## PROBLEM TO SOLVE
The word "computer" turns up on some lines of this data; say how many, and give no other text.

## RECORDS FOR THE TASK
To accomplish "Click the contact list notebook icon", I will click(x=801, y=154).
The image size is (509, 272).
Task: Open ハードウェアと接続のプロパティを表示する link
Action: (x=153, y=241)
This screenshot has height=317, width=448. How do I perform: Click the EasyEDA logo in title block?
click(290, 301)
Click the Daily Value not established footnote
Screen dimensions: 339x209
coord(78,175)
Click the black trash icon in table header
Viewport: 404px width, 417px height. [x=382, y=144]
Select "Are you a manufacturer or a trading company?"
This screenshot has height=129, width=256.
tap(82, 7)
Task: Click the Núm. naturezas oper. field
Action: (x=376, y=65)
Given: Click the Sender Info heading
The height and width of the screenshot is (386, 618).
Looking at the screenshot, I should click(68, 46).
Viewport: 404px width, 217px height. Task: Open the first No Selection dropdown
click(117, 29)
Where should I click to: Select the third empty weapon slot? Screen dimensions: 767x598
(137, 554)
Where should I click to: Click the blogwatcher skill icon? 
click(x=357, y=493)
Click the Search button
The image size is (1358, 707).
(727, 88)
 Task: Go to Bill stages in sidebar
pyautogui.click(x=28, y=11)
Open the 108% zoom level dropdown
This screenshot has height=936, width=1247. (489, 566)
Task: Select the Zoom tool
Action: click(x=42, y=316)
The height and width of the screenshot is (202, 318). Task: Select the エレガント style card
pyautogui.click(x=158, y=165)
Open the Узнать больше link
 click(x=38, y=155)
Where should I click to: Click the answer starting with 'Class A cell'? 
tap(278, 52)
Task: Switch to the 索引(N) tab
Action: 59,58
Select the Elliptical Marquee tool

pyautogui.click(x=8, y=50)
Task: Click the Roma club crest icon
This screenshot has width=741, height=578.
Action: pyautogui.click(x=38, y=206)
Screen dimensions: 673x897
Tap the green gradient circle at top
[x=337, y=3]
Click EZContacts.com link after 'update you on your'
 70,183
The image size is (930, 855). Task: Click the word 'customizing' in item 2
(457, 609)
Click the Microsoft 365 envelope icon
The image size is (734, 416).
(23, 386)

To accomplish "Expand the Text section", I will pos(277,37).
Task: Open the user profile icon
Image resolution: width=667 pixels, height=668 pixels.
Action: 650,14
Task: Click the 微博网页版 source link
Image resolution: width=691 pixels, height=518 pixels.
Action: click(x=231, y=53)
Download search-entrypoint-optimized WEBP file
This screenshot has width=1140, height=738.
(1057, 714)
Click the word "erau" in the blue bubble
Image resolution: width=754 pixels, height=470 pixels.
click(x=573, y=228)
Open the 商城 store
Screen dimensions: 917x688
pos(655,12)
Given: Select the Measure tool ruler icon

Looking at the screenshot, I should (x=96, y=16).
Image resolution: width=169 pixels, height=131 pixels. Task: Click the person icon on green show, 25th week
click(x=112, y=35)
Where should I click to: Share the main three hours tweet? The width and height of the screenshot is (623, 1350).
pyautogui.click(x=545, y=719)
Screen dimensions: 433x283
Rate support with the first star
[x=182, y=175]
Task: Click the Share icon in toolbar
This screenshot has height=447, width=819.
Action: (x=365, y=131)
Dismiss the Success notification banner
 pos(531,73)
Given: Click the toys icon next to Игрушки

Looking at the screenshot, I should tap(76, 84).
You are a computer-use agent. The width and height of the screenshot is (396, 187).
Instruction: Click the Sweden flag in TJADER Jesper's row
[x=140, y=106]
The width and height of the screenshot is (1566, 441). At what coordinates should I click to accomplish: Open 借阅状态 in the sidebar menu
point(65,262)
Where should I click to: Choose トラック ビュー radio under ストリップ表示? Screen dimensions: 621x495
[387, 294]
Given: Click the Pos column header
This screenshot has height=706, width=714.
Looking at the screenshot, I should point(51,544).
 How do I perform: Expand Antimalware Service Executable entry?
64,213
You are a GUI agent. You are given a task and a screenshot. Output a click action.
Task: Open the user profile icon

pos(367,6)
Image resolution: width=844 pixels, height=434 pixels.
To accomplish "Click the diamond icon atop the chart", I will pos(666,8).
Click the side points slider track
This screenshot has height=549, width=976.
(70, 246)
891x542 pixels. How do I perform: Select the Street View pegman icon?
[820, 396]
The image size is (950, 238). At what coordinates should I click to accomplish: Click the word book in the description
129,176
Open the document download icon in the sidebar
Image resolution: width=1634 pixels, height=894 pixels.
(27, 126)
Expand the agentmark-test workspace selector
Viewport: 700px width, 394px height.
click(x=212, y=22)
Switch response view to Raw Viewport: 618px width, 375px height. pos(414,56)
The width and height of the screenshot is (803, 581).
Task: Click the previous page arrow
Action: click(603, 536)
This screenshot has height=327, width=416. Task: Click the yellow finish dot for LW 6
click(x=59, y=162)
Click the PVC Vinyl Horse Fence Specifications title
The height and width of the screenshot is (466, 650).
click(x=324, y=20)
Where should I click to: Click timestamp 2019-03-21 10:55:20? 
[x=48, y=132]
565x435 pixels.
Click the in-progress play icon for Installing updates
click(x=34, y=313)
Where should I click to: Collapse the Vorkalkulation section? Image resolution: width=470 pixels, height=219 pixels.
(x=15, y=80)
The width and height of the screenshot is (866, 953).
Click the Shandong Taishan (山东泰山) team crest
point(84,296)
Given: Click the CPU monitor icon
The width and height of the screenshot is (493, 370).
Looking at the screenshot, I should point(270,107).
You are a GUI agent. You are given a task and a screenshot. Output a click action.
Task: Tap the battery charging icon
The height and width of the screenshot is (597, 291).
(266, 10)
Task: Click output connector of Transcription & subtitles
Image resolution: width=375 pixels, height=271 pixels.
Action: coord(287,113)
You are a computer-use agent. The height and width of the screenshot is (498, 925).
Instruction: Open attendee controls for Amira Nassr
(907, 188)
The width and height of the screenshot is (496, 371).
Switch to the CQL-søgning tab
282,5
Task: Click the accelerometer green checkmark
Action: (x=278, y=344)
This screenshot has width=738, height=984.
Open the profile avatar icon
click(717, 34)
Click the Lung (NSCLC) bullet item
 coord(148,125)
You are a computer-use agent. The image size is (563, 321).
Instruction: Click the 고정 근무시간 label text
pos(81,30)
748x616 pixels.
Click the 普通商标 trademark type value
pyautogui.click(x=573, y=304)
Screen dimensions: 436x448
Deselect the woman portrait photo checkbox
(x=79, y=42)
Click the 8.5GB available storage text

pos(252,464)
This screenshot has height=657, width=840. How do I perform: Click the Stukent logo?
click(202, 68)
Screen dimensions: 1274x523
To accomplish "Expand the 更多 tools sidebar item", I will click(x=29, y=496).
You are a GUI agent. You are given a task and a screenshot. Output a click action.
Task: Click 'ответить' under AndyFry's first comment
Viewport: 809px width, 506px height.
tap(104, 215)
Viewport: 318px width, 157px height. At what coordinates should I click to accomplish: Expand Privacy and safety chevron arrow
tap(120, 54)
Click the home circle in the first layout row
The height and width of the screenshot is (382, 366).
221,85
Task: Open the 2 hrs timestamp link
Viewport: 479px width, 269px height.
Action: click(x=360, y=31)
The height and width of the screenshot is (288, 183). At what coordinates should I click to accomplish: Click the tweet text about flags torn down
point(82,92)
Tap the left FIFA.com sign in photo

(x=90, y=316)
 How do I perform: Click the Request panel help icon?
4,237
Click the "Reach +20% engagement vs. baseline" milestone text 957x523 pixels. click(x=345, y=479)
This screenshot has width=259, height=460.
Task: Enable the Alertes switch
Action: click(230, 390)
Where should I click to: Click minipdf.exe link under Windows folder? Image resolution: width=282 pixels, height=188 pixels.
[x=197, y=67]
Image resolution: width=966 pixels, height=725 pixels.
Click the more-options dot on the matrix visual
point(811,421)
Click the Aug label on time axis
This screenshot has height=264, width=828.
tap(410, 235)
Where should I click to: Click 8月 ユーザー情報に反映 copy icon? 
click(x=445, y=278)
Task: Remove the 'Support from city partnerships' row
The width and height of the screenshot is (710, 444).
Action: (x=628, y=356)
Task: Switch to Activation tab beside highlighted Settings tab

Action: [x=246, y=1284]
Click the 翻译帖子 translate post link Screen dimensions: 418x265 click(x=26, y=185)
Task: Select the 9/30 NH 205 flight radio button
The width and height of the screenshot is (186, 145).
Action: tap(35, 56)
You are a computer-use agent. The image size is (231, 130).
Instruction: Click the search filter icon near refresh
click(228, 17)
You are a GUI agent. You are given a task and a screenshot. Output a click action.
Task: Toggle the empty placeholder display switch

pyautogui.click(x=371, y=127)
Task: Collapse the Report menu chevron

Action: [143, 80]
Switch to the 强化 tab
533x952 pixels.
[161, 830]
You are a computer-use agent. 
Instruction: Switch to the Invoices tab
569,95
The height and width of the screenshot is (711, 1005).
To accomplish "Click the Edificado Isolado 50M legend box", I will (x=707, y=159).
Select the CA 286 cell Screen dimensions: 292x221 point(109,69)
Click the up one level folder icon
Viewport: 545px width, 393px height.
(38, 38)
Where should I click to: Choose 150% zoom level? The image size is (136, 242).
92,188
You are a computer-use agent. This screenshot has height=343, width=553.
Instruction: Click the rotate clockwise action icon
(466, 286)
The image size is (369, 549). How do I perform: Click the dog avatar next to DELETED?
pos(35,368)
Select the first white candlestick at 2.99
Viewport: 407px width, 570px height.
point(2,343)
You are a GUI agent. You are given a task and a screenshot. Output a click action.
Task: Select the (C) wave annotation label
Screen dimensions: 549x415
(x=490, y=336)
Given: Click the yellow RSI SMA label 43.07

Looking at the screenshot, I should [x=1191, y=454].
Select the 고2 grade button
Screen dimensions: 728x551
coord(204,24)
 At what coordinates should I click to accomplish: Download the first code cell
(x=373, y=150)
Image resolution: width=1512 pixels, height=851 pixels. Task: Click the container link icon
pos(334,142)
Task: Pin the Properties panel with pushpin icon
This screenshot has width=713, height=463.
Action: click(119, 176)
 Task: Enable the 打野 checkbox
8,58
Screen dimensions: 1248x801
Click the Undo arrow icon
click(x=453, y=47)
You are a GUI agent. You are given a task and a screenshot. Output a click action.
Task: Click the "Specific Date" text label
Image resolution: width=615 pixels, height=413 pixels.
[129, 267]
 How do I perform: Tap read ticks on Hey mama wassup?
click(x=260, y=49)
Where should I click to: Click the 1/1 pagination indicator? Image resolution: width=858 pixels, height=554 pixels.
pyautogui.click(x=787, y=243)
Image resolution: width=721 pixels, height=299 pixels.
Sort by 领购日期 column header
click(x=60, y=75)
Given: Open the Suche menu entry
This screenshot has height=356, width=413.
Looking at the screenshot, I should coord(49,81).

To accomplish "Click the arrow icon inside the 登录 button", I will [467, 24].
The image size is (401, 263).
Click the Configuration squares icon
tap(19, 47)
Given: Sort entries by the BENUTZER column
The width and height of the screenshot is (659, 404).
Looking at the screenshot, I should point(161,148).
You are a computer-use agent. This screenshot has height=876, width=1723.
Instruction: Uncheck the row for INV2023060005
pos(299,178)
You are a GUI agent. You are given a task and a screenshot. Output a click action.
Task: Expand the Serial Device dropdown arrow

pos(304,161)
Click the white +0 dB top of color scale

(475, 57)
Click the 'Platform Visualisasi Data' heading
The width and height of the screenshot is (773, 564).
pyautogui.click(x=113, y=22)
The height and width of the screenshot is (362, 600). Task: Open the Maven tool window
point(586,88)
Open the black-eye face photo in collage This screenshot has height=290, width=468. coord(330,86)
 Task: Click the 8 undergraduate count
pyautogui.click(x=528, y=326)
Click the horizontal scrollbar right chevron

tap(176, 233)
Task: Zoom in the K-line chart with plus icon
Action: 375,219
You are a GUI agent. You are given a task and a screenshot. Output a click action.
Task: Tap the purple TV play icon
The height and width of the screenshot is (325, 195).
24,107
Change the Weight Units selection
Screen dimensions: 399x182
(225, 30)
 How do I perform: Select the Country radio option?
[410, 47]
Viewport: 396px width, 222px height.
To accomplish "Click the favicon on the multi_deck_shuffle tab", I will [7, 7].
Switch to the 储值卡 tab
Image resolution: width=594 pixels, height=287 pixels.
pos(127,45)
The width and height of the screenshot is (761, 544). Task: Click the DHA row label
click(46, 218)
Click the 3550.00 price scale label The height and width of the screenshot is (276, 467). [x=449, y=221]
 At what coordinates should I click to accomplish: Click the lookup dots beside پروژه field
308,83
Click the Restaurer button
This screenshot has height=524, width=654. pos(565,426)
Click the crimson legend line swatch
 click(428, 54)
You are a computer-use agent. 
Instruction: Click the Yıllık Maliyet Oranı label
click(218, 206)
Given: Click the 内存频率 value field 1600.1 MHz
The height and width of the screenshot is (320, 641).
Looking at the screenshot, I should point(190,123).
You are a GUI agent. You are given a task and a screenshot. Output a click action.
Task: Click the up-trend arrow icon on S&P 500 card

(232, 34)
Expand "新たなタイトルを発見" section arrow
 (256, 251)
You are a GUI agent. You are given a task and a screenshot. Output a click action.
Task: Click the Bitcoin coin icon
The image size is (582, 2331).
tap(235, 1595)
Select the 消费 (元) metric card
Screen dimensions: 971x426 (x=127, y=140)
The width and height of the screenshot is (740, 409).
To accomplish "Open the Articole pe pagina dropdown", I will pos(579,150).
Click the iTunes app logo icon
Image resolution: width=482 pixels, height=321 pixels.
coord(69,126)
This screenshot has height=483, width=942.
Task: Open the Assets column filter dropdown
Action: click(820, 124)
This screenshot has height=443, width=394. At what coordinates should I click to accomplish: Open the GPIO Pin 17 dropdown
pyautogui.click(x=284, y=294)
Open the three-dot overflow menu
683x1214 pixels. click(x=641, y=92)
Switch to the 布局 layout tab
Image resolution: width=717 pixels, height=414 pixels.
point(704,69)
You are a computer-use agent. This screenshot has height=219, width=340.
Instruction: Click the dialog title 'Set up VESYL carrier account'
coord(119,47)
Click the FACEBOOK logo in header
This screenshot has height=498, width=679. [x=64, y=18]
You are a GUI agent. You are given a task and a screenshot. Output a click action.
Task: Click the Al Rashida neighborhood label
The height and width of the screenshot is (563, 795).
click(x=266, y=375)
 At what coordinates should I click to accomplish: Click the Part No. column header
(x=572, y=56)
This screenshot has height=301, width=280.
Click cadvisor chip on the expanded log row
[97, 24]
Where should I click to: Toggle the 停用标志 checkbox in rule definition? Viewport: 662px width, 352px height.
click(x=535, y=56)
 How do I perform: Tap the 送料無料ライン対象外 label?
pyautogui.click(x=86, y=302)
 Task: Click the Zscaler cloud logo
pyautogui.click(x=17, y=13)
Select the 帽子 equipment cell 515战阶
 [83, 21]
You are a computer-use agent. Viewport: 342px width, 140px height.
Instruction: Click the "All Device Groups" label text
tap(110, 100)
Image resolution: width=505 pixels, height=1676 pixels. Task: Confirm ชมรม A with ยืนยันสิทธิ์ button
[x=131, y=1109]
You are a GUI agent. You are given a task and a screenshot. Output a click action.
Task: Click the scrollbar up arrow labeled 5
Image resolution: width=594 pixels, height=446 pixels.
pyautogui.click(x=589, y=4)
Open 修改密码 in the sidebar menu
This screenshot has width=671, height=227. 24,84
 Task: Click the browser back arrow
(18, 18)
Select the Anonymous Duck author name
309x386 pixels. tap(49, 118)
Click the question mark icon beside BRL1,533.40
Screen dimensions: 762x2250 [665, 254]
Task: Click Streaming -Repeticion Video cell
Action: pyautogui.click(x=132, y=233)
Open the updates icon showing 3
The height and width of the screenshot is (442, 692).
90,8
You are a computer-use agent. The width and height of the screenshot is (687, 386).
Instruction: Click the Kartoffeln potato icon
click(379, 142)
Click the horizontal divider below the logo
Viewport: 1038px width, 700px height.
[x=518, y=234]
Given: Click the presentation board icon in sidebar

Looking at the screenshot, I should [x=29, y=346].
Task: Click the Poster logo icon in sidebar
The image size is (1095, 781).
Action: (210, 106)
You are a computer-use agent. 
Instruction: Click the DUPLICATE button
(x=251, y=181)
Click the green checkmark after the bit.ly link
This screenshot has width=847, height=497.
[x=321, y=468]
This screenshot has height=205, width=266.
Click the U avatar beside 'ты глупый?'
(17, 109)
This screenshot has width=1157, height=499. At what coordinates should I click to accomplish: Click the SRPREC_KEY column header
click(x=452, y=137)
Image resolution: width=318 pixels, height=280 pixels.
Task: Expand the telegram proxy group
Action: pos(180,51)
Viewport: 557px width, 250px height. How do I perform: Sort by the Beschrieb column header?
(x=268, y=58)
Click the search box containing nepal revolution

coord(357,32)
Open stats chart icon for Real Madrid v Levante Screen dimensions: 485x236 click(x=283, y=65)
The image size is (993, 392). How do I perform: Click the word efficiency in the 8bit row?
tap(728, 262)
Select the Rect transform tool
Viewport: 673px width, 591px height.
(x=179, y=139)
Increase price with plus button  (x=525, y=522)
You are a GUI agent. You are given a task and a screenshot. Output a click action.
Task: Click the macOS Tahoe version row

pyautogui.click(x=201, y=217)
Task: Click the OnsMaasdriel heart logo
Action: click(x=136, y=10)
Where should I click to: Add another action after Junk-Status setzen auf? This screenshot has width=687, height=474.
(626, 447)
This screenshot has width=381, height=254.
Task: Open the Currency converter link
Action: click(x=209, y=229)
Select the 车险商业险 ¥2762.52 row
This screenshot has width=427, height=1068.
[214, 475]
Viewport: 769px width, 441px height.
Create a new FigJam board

## WRITTEN RESPONSE
12